Kings College Hospital, Denmark Hill, London
As seen from the roof of Maudsley Hospital opposite.
I spent the morning on the roof doing surveys.
Before visiting I knew nothing of the history of the Hospital, but it is so huge I decided to look up it's history as it is no 'ordinary' hospital.
The Maudsley story dates from 1907, when once leading Victorian psychiatrist Henry Maudsley offered London County Council £30,000 (apparently earned from lucrative private practice in the West End) to help found a new mental hospital that would:
be exclusively for early and acute cases rather than chronic cases,
have an out-patients' clinic,
provide for teaching and research.
During World War 1 the building was used to treat war veterans.

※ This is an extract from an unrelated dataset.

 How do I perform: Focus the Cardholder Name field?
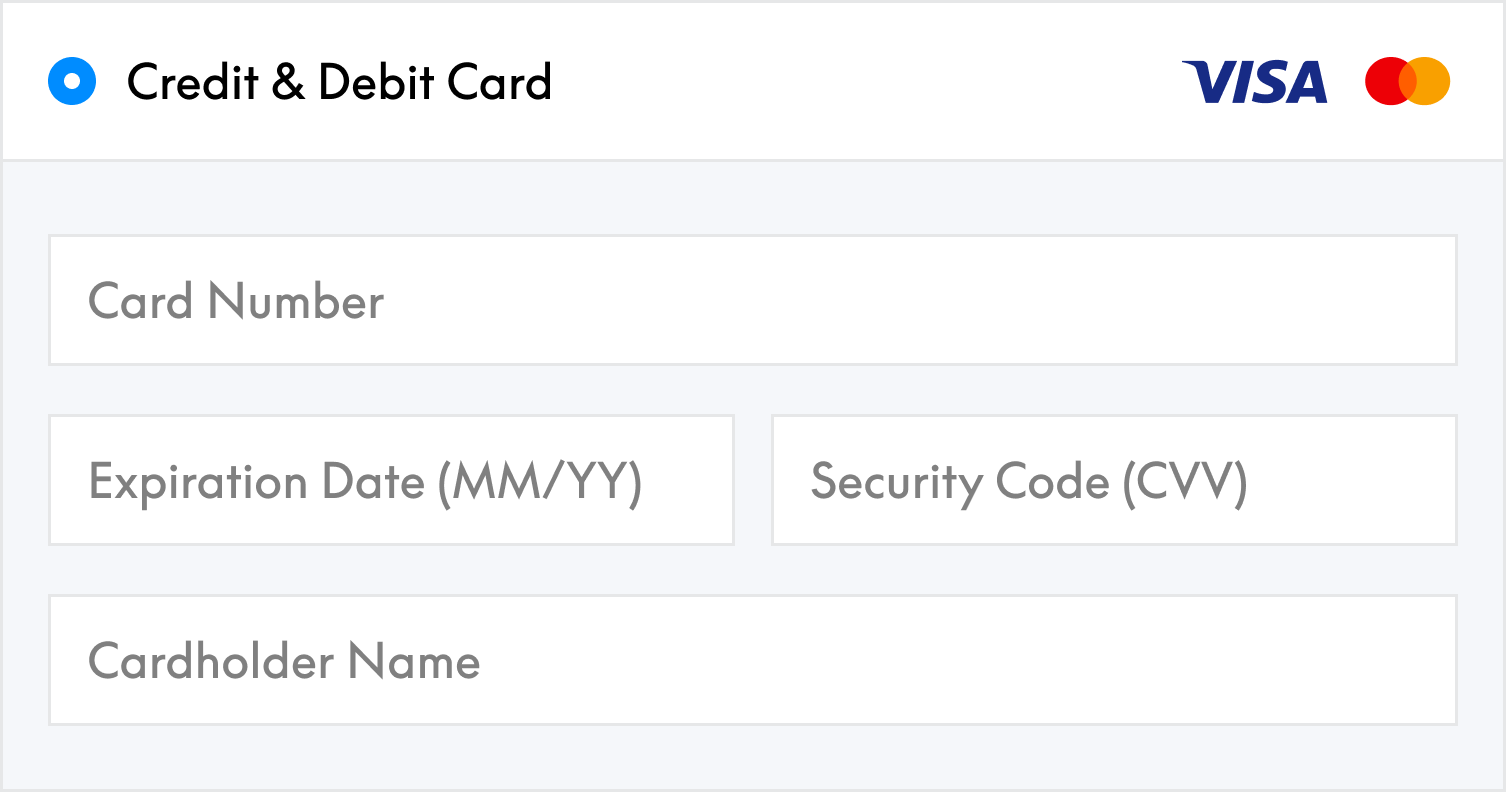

It was then returned to the control of London County Council and finally opened as the Maudsley Hospital in February 1923. It remains notable that a specific Act of Parliament had to be obtained (1915) to allow the institution to accept voluntary patients without needing to certify them as insane.

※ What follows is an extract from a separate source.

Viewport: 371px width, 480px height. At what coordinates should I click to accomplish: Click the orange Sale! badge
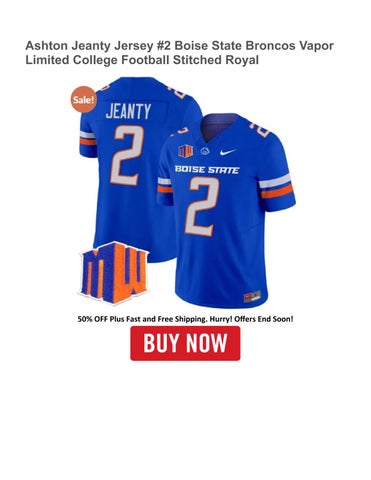tap(84, 99)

At the outbreak of the Second World War, and with the threat of air-raids, the Maudsley closed and staff dispersed to two locations: a temporary hospital at Mill Hill School in north London and Belmont Hospital in Sutton, Surrey.
Staff returned to the Maudsley site in 1945 and three years later the Maudsley joined up with the Bethlem Royal Hospital to become partners in the newly established National Health Service (NHS).